There’s a lot of outrage about fidget spinners right now. Some teachers are saying ban them! Other teachers are saying, Let students have them.
It’s a stupid argument.
Remember yo-yo’s? Finger skateboards? gear-powered spinning tops? String powered spinning tops? How about Rubik’s Cubes which made a comeback a couple of years back? Wind-up cars that did tricks?
Fidget Spinners have a place and a time in children’s hands. And as some of you know, one of my mantras or principles is that What the Hands Do, the Mind Knows. But here’s the thing. If you don’t want the latest finger-toy-de-jour in your classroom, then you have to find other ways to put those hands to work, learning actual hand skills:
- teach calligraphy
- teach knitting
- teach drawing
- teach geometry with an actual ruler and compass
- teach the use of a slide rule or abacus
- teach the building of automata (cogs and gears)

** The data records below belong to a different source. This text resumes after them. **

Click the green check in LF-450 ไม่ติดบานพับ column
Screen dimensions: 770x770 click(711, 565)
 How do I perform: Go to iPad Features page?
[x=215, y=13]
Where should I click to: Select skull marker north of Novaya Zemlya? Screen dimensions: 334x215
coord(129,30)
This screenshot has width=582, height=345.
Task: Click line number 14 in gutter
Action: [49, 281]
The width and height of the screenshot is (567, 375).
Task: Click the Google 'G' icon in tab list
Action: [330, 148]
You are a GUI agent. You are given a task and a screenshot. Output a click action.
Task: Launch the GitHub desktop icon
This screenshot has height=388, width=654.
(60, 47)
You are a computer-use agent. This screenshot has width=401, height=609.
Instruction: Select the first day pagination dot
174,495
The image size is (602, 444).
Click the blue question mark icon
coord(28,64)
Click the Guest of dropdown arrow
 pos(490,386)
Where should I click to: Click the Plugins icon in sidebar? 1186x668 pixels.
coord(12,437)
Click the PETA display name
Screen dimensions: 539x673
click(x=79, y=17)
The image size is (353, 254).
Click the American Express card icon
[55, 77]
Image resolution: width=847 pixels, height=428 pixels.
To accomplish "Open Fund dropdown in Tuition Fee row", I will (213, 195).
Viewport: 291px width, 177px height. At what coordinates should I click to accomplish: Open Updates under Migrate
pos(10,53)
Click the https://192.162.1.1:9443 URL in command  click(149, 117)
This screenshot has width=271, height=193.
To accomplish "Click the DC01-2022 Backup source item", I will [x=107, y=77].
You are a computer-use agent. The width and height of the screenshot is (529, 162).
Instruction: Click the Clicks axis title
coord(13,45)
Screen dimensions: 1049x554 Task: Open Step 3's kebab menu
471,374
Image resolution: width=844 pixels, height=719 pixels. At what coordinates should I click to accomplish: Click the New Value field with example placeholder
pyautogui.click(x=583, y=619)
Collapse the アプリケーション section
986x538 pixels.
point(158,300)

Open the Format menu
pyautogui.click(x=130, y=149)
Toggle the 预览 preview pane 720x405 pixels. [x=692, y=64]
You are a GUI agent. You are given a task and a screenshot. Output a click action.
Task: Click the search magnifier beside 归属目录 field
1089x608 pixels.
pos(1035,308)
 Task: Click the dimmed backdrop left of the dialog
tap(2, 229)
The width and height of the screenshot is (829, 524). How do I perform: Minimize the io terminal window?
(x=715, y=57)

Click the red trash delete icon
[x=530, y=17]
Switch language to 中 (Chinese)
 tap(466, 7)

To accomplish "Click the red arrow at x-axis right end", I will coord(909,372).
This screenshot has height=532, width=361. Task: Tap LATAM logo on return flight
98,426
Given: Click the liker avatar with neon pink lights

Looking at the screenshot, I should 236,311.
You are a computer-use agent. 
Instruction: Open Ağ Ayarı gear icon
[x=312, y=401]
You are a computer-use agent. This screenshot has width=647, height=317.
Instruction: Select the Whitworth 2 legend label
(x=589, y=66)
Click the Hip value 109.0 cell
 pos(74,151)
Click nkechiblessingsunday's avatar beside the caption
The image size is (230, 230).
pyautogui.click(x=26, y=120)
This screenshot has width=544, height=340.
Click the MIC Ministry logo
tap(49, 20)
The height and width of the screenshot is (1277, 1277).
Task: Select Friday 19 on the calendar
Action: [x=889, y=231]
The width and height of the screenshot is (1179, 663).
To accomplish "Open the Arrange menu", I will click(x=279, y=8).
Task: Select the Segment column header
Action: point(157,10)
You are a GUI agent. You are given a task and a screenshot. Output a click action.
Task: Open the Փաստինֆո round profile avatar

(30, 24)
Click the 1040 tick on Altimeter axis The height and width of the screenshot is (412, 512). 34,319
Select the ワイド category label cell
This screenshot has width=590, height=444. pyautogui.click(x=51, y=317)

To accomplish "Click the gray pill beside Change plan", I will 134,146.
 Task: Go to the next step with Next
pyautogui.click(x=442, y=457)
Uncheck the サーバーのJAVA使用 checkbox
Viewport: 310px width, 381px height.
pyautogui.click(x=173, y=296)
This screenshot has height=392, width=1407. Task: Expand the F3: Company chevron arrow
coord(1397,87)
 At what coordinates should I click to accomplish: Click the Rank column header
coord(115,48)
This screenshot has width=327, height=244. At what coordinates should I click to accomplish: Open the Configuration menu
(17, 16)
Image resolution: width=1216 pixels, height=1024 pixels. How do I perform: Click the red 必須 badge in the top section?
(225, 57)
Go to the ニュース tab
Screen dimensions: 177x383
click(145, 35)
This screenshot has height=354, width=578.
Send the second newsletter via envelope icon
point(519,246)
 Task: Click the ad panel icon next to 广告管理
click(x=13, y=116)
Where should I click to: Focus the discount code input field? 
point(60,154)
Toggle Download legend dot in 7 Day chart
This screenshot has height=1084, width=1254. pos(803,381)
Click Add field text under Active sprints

- teach carpentry and build yo-yos, finger skateboards, spinning tops, and fidget spinners.
- teach contact juggling
- teach juggling
- teach beading
- teach woodcarving
- teach origami
- teach flint-knapping
- teach ceramics throwing on a wheel
- teach students 3D geometry through the assembly of nets of the Platonic solids.
- teach color theory and coloring at a more advanced level through color pencils.
The fidget spinner is an outward and visible sign of an inward need — a need for the hands to learn something. Kids’ hands fidget because they’re of an age to want to do something, not just sit still.
(And I KNOW that we’re not making them sit still in schools — that they’re doing personal practice as well as listening, reading, writing, reflecting on their work and all that sort of stuff. That’s not what this is about).
Human beings need to use their hands. We learn things through manual dexterity, through touch, through manipulation of objects. Our constant rejection of the toys-de-jour, be they yo-yos or balsa wood flyers or paper airplanes or fidget toys is part of the reason kids don’t learn as much in school as they could.
So if you want to fidget-spinner proof your classroom… figure out WHAT tool or hand-skill you want your students to have, learn HOW to teach it, and then TEACH THAT.